Posted by: Phil | July 18, 2007 at 09:18 PM
Um, well... oh hell.
Neocons on a Cruise: What Conservatives Say When They Think We Aren't Listening
The Iraq war has been an amazing success, global warming is just a myth and Guantanamo Bay is practically a holiday camp. The annual cruise organized by the 'National Review,' mouthpiece of right-wing America, is a parallel universe populated by straight-talking, gun-toting, God-fearing Republicans.
...
There is something strange about this discussion, and it takes me a few moments to realise exactly what it is. All the tropes that conservatives usually deny in public - that Iraq is another Vietnam, that Bush is fighting a class war on behalf of the rich - are embraced on this shining ship in the middle of the ocean. Yes, they concede, we are fighting another Vietnam; and this time we won't let the weak-kneed liberals lose it. "It's customary to say we lost the Vietnam war, but who's 'we'?" the writer Dinesh D'Souza asks angrily. "The left won by demanding America's humiliation." On this ship, there are no Viet Cong, no three million dead. There is only liberal treachery. Yes, D'Souza says, in a swift shift to domestic politics, "of course" Republican politics is "about class. Republicans are the party of winners, Democrats are the party of losers."
...
Then, with a judder, the panel runs momentarily aground. Rich Lowry, the preppy, handsome 38-year-old editor of National Review, says, "The American public isn't concluding we're losing in Iraq for any irrational reason. They're looking at the cold, hard facts." The Vista Lounge is, as one, perplexed. Lowry continues, "I wish it was true that, because we're a superpower, we can't lose. But it's not."
No one argues with him. They just look away, in the same manner that people avoid glancing at a crazy person yelling at a bus stop. Then they return to hyperbole and accusations of treachery against people like their editor. The ageing historian Bernard Lewis - who was deputed to stiffen Dick Cheney's spine in the run-up to the war - declares, "The election in the US is being seen by [the bin Ladenists] as a victory on a par with the collapse of the Soviet Union. We should be prepared for whatever comes next." This is why the guests paid up to $6,000. This is what they came for. They give him a wheezing, stooping ovation and break for coffee.

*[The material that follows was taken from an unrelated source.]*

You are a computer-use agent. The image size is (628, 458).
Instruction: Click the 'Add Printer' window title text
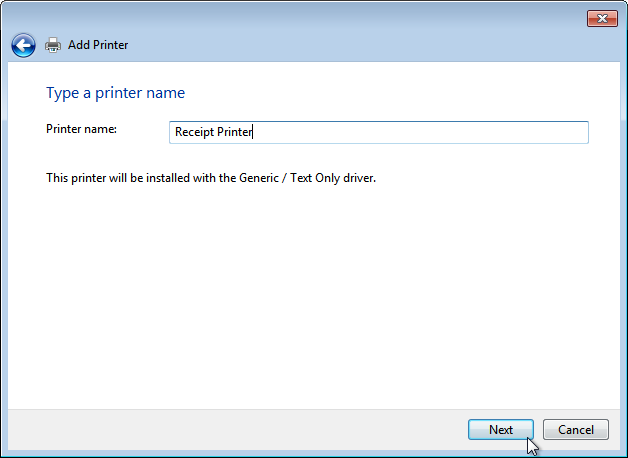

A fracture-line in the lumbering certainty of American conservatism is opening right before my eyes. Following the break, Norman Podhoretz and William Buckley - two of the grand old men of the Grand Old Party - begin to feud. Podhoretz will not stop speaking - "I have lots of ex-friends on the left; it looks like I'm going to have some ex-friends on the right, too," he rants -and Buckley says to the chair, " Just take the mike, there's no other way." He says it with a smile, but with heavy eyes.
Posted by: ahfukit | July 18, 2007 at 10:10 PM
I had seen that article. No amount of evidence will ever refute a fixed belief.